▶ _The data_
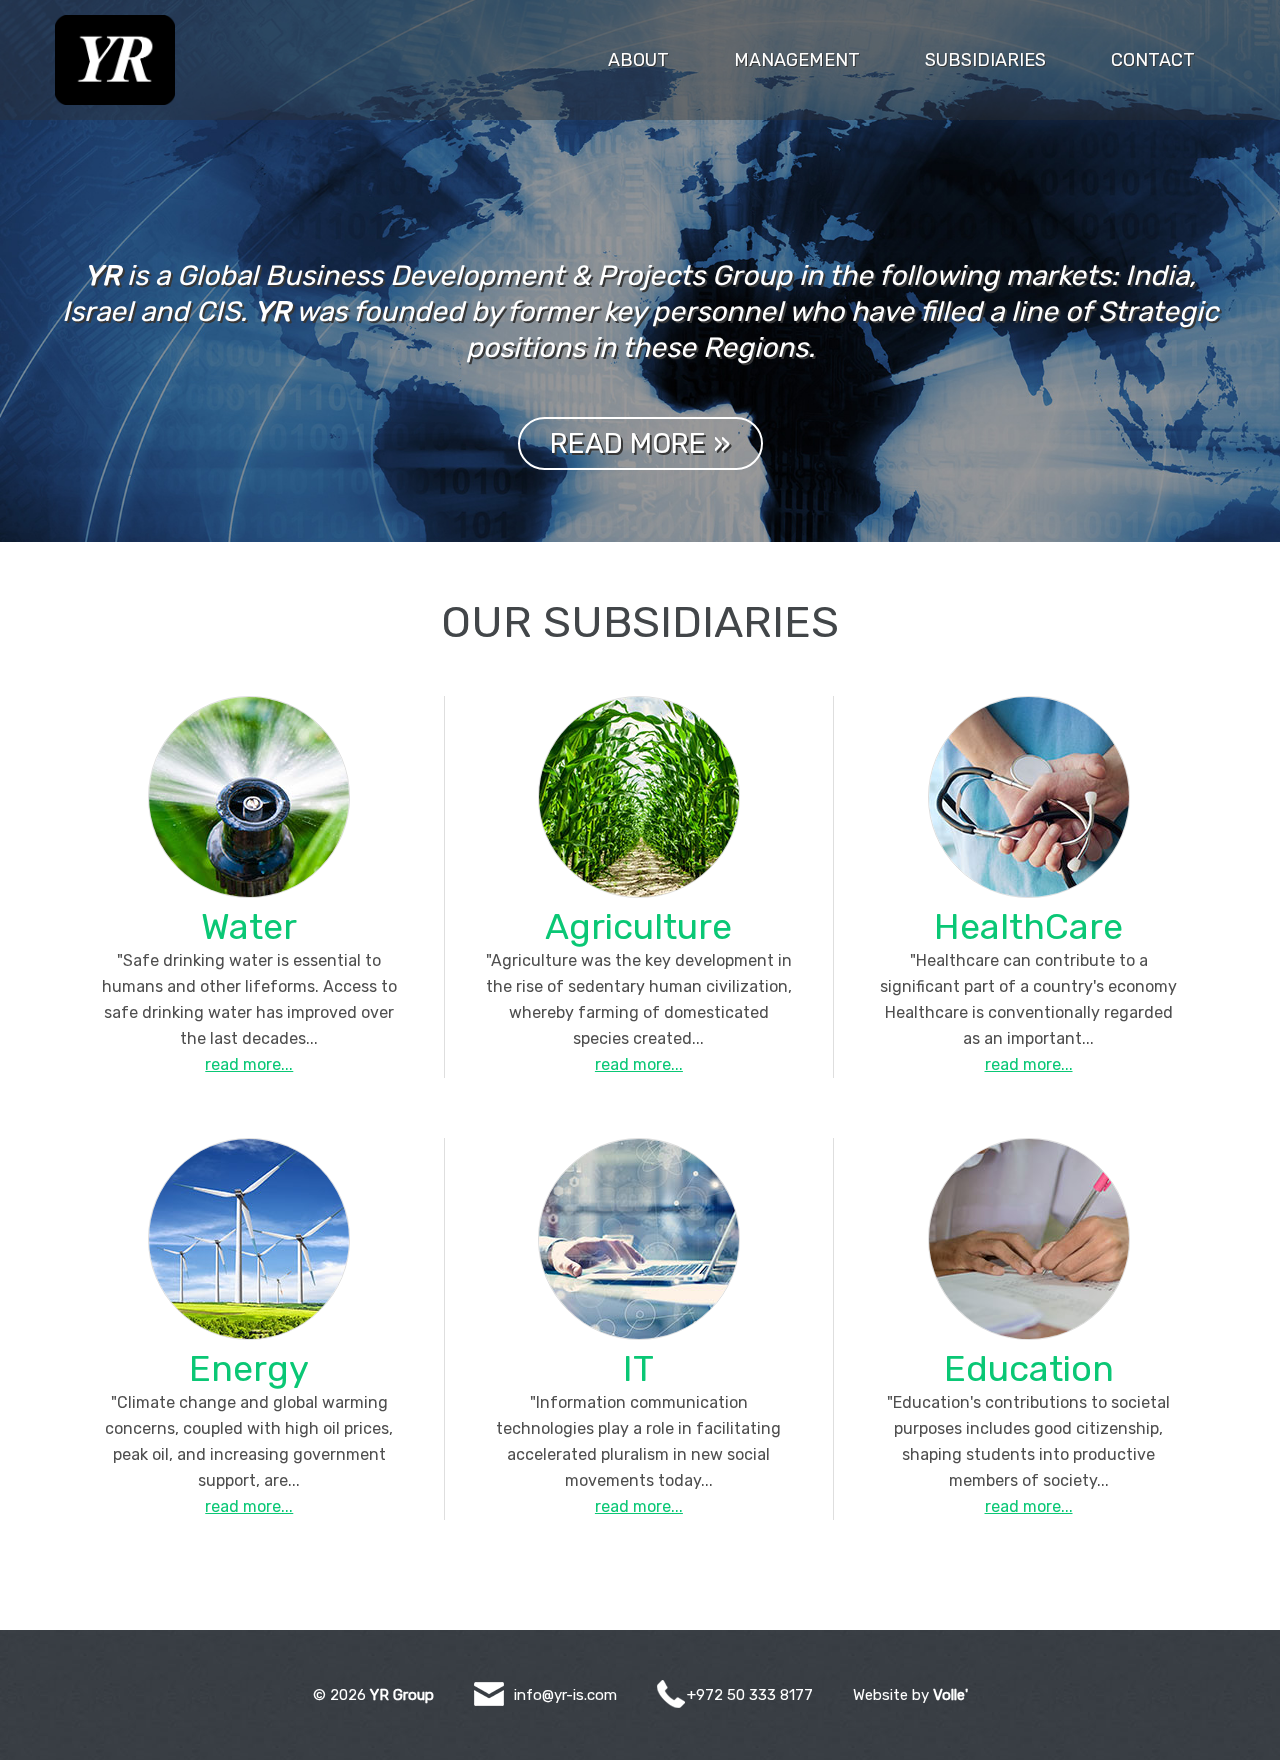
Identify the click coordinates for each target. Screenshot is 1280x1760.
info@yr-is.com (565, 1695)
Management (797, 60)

...

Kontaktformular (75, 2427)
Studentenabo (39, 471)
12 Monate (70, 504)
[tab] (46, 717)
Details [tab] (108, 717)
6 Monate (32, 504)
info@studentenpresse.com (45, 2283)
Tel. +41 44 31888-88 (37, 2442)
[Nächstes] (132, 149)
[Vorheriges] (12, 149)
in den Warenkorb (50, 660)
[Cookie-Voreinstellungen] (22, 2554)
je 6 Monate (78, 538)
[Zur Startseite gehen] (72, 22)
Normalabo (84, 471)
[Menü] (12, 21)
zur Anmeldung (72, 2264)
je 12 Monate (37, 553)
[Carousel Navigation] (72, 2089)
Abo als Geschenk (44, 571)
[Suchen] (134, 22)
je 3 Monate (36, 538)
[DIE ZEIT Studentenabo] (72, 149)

▶ _Work to complete_
The string to find is "info"; copy every line of the listing that has it.

▶ _Finished exercise_
info@yr-is.com (565, 1695)
info@studentenpresse.com (45, 2283)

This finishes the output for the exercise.